Feature: Upgrading the Panama Canal

Surveyors use state-of-the-art monitoring systems to help ensure safety and structural integrity for one of the largest construction projects on the planet, without disrupting operations or compromising existing infrastructure.

As the Panama Canal approaches its 100th anniversary, it’s receiving a major upgrade and expansion for the next hundred years. It’s a big project—one of the largest construction projects currently under way on the planet. It involves a big budget, high expectations, a lot of surveying, and a lot of risk. How do you make major additions to one of the world’s most critical transportation links without disrupting operations or compromising existing infrastructure?

With much of the world’s infrastructure investments going towards improvements or repair of existing facilities, the requirements for efficiency, safety, and protection of existing structures have triggered a boom in monitoring construction sites, excavations, structures, and landforms. All of these are creating new opportunities for surveyors. 
 

The Grandest of Canals

Long recognized as one of the most important engineering feats in history, the Panama Canal plays a vital role for global commerce. In 2011, the canal handled roughly 14,600 transits by commercial cargo and container ships, passenger ships, military vessels, and petroleum tankers. Each ship paid a toll based on its size and type of cargo; last year the canal moved more than 300 million tons of cargo and pumped just over $1 billion into Panamanian government coffers. Nearly 80 km (50 mi) long, the canal created gigantic structures during its original construction and one of the largest man-made channels on the planet. Despite its enormous numbers, the Panama Canal is now too small.

The trouble has come from a combination of worldwide economic growth and continued advances in shipbuilding technologies. Since the canal opened in 1914, an international standard called “Panamax” has defined the dimensions of ships that could safely transit the canal. Panamax was determined by the size of the canal’s lock chambers: Ships intended to transit the canal needed to conform to the Panamax standard.

Today, Panamax ships are straining to compete with much larger, post-Panamax ships. The larger ships, which can carry roughly twice the cargo of ships built to the old standard, provide much higher efficiency in terms of cost per unit of cargo moved.
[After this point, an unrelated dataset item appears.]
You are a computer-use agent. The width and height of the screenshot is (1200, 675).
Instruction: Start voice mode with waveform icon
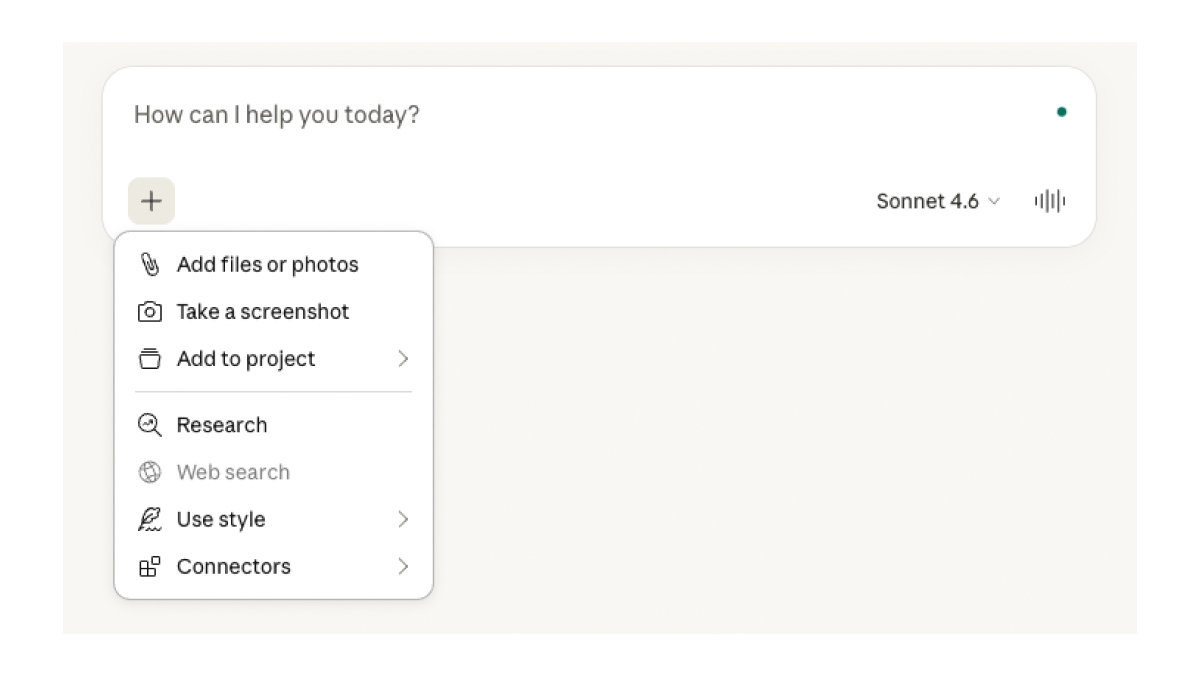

As a result, shippers are eager to put their cargoes onto the post-Panamax vessels. These ships are too big to use the Panama Canal, so they must seek other routes, including the Suez Canal. However, the Suez has no locks and already handles post-Panamax ships. Additional competition comes from the U.S. intermodal transport system, which can bypass Panama by using trucks and railroads to move cargo arriving on post-Panamax ships at East and West Coast ports.

These competitive issues must be addressed by the Panama Canal Authority (ACP), an autonomous, state-owned agency charged with the safe and profitable operation of the canal. ACP was formed in 1997 and took full control of the canal when ownership was handed from the United States to Panama in 1999. In order to remain competitive in the face of the technical and economic challenges, the ACP has long been aware that the canal needs to handle more traffic and larger vessels. To do so, it has implemented several long-term projects that will increase the canal’s cargo-moving capabilities.  
 

The Third Set of Locks

The Panama Canal is an ingenious combination of locks, dams, and excavations that provide a passage between the Pacific Ocean and the Caribbean Sea. Ships coming from the Pacific travel into the Miraflores and Pedro Miguel locks, where they are raised 26 m (85 ft) above sea level. The ships then sail through the Gaillard (or Culebra) Cut and into Gatun Lake, an artificial waterway created when the canal was first constructed. Finally, the Gatun Locks lower the ships back to sea level, and they complete their traverse. Each of the existing locks consists of two adjacent chambers (essentially traffic lanes) that handle shipping traffic in both directions. The trip takes roughly 10 hours, and ships can spend an additional 15 hours or longer waiting to enter the canal.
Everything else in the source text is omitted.